**Data for this exercise**.
- - - - -

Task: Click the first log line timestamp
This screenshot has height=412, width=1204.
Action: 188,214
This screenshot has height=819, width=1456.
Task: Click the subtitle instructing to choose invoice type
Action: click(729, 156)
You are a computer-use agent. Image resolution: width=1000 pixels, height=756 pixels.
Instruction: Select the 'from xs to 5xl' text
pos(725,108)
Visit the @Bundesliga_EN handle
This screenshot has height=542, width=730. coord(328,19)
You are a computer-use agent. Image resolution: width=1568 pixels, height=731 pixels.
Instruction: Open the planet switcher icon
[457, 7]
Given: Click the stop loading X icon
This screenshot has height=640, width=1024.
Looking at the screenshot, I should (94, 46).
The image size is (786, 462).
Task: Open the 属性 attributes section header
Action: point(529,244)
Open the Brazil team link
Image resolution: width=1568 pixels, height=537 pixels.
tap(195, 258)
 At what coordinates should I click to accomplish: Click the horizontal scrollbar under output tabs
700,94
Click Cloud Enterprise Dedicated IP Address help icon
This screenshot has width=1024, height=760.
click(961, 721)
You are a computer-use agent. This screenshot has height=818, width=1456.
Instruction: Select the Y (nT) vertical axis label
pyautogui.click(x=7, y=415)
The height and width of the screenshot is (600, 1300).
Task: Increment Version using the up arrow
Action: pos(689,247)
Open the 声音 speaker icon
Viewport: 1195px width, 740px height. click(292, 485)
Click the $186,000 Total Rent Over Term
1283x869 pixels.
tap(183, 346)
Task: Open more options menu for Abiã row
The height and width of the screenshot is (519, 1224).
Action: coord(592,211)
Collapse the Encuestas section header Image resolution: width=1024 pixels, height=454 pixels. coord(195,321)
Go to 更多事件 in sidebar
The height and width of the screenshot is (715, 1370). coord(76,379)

- - - - -

**Exercise directions**. Give back the records word for word. Start at the first line, end at the line containing "You are a computer-use agent. Image resolution: width=1568", and include both.

**The completed task**.
Task: Click the first log line timestamp
This screenshot has height=412, width=1204.
Action: 188,214
This screenshot has height=819, width=1456.
Task: Click the subtitle instructing to choose invoice type
Action: click(729, 156)
You are a computer-use agent. Image resolution: width=1000 pixels, height=756 pixels.
Instruction: Select the 'from xs to 5xl' text
pos(725,108)
Visit the @Bundesliga_EN handle
This screenshot has height=542, width=730. coord(328,19)
You are a computer-use agent. Image resolution: width=1568 pixels, height=731 pixels.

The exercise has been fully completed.